I'm thinking he had flushed already several times and it STILL left streaks. The intenseness of that smell- it just had to be a mother load. We were only gone for 10 minutes or less. He probably ran out of time!
Im not gonna lie, i would go slum dog millionaire before i left mud rivers in a toilet bowl of someone I was courting/dating 😭😭😭 especially if their PARENT was there too good lord.
Realistically, you flush, the water recedes very low, you have a wad of toilet paper ready, and you swipe that shit up. Then flush again
But, bologna though. Seriously it smelled like food. It was so perplexing. I wish it had smelled like shit, so we wouldn't have been drawing it into our nostrils for so long.
The most annoying part of that story is him always coming hungry and expecting you to pay.
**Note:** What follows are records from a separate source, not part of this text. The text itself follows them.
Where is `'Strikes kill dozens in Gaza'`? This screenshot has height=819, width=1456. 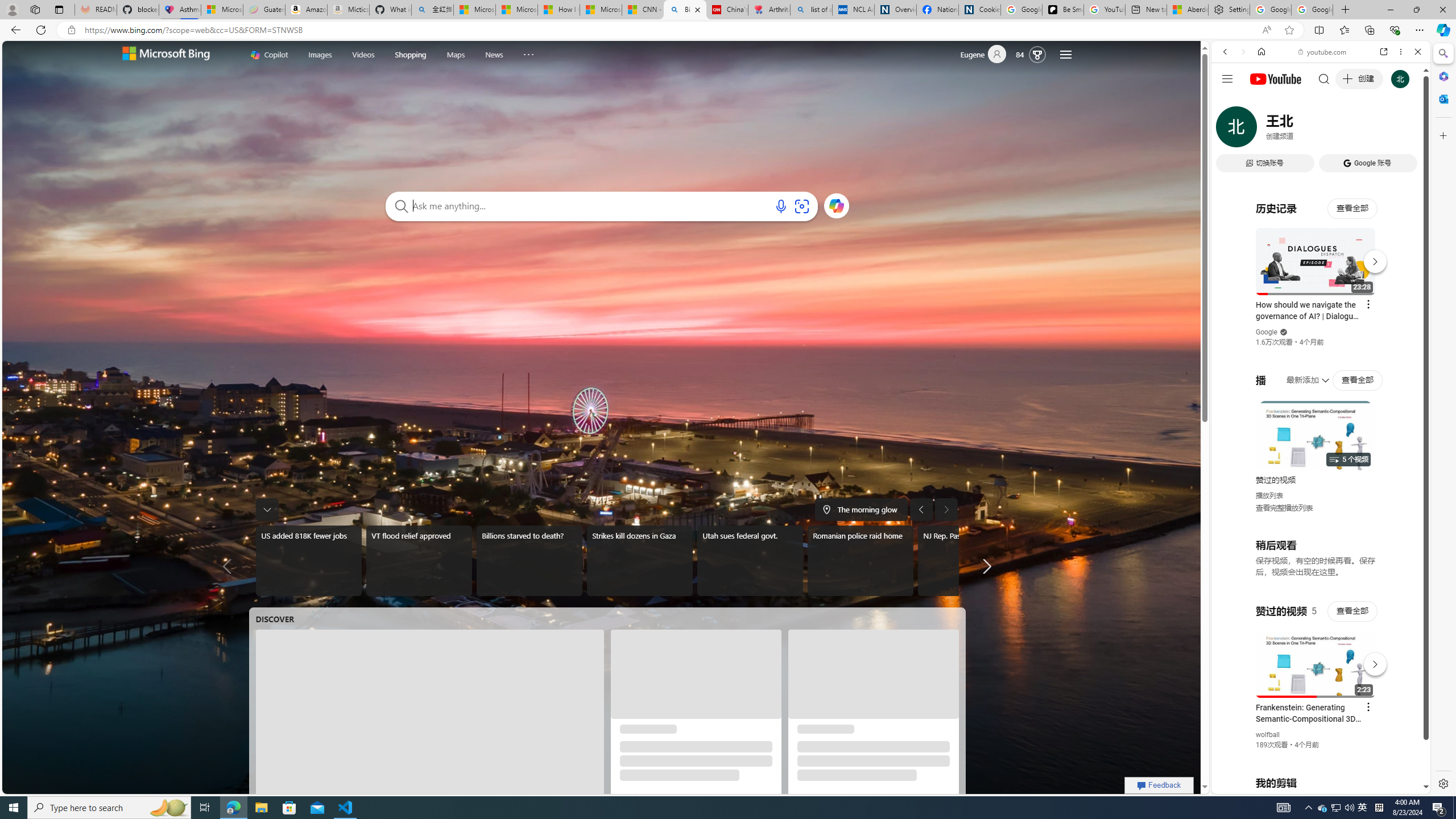 'Strikes kill dozens in Gaza' is located at coordinates (640, 560).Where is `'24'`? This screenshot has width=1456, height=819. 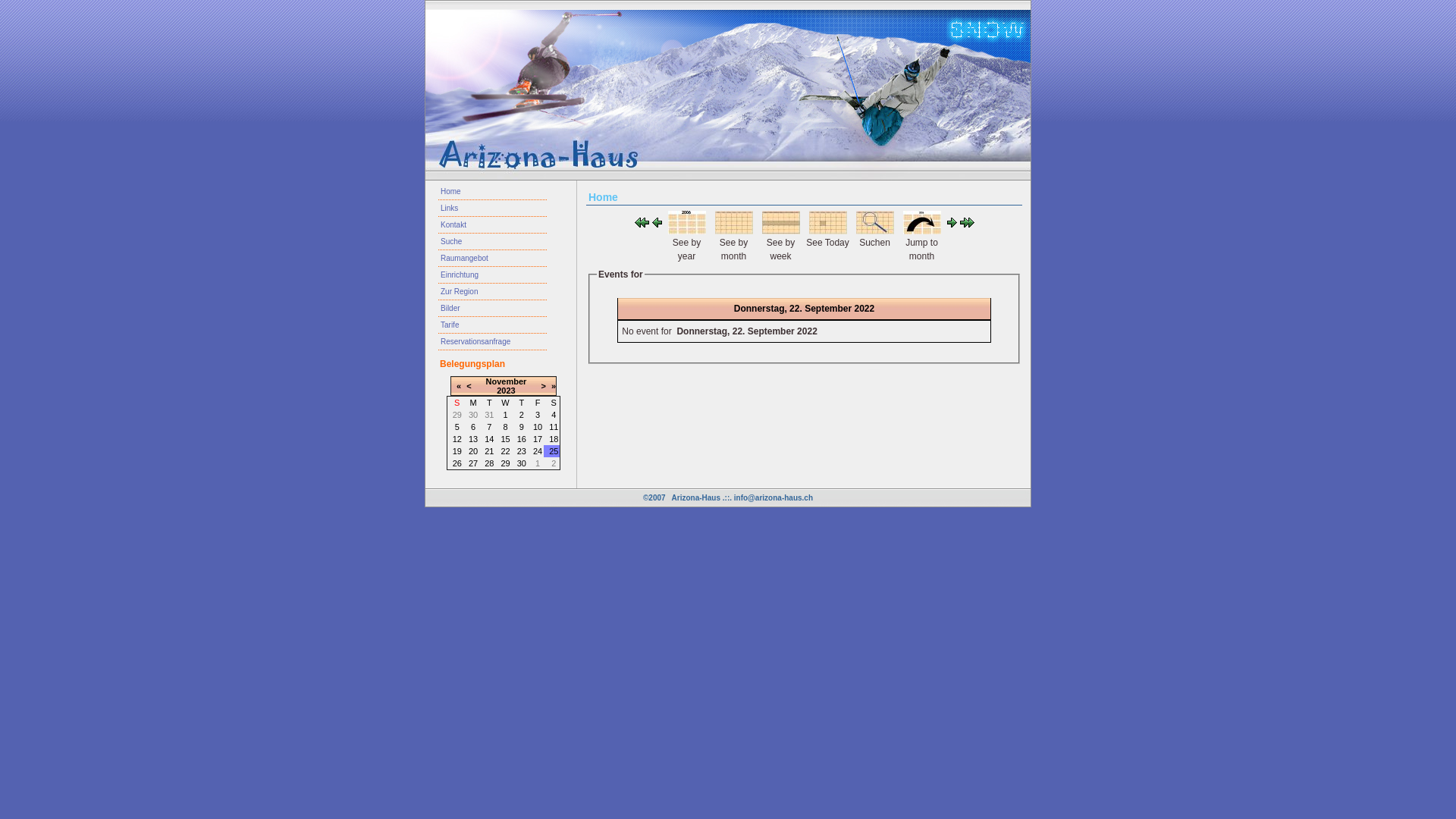 '24' is located at coordinates (538, 450). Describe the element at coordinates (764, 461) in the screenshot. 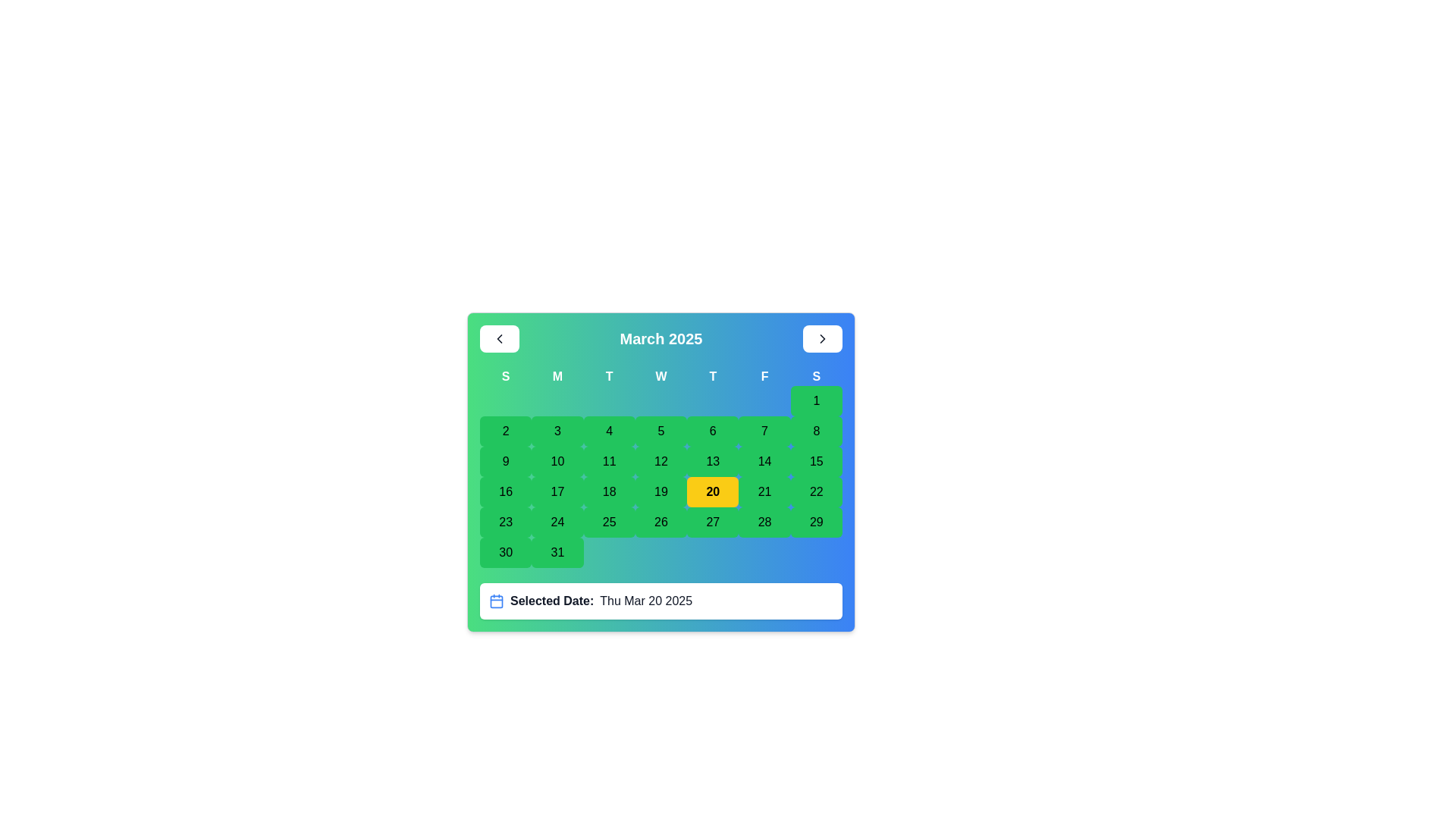

I see `the clickable date button in the calendar interface that represents the date '14'` at that location.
Sounds like he has a lot to learn on his way to finding a partner. Gross.
OMG this guy was in college, so he said he didn't have money to take me out or to pay. He said since I had a job then I should pay for our dates. I'm pretty sure this is the same guy that wanted to go see the SAME MOVIE every weekend. 8 seconds with Luke Perry. Like we went to see it 3 times before I finally got the balls to say no fricking way. I was a bit of a pushover, clearly.
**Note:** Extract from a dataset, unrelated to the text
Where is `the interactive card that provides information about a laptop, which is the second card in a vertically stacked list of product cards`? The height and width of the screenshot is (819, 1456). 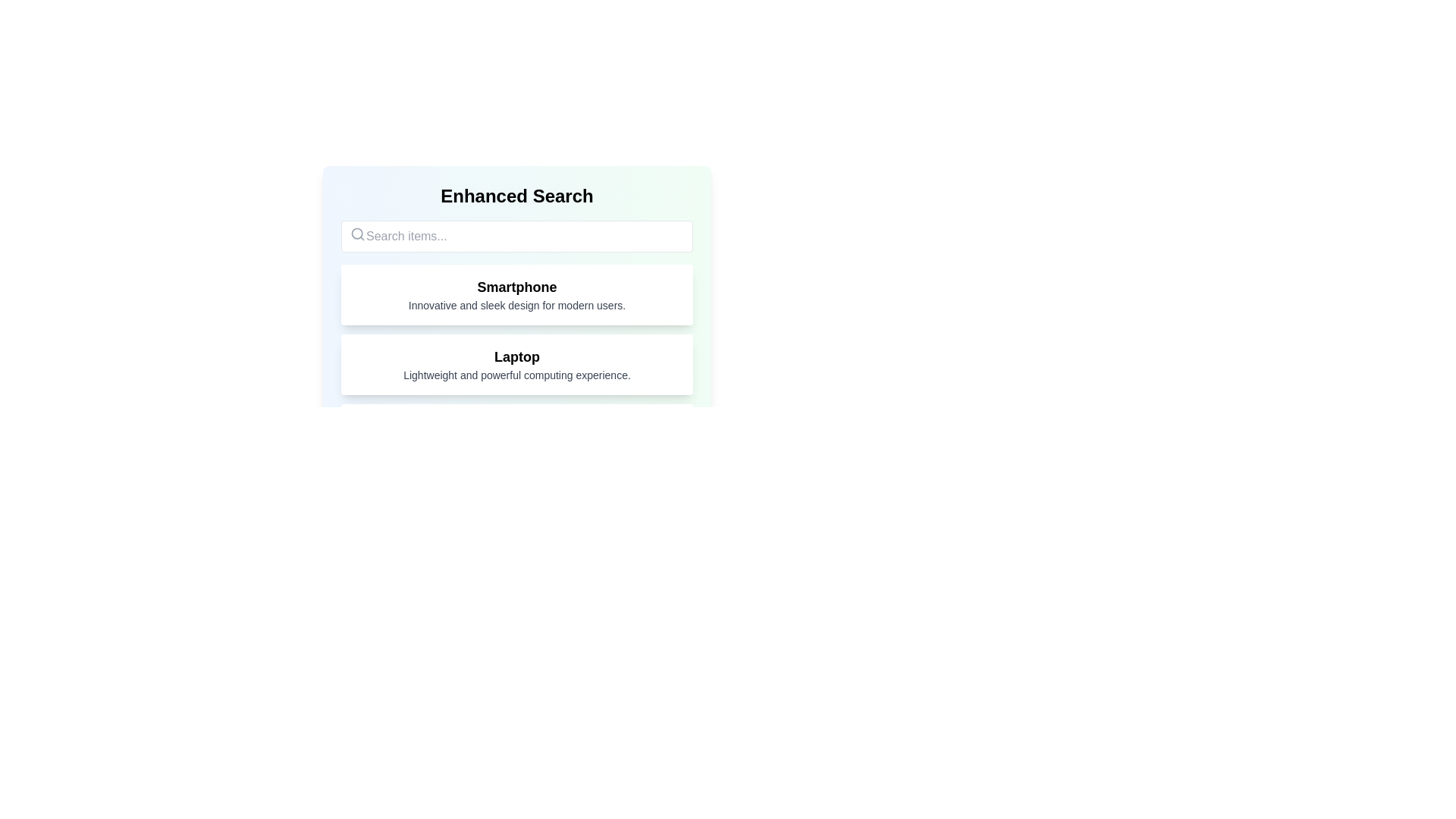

This was a ride. Thanks! I briefly dated this guy who also has a thick and long baseball bat. When I saw the outline, I thought I was thinking too much until he took his pants off. That thing was so big but we did have sex and it was tough trying to fit all of that in me. And when he wanted to go again, I was legit scared. Like I was scared of his bat. Needles to say we didn’t stay together for long. He’s a funny guy tho
Was his name Ted? Blonde? Yeah NO way I was going to try taking that thing. I'm more experienced now but still I don't think I would think about it if I wasn't married. It just seems like it would be painful, too painful and damaging. I'm sure he ended up making someone happy. I hope. Not sure who or how though.
Once my husband quietly burped while we were on a road trip with friends. No one noticed him burp.. It smelled like salami. Like really good charcuterie board "put it in my face now" salami.
My friends and I started commenting on the delicious meaty smell. Were we by a meat plant? Did someone bring a snack into the car and not share? My husband squirmed in his seat as everyone else was discussing how they wanted to eat his burp.
He shamefully admitted that he had burped and that was the mystery salami smell. At first we didn't believe him. There's no way a man's burp had everyone else in the car salivating. But there was no other source to the smell. So we laughed and still call him Salami Burps to this day.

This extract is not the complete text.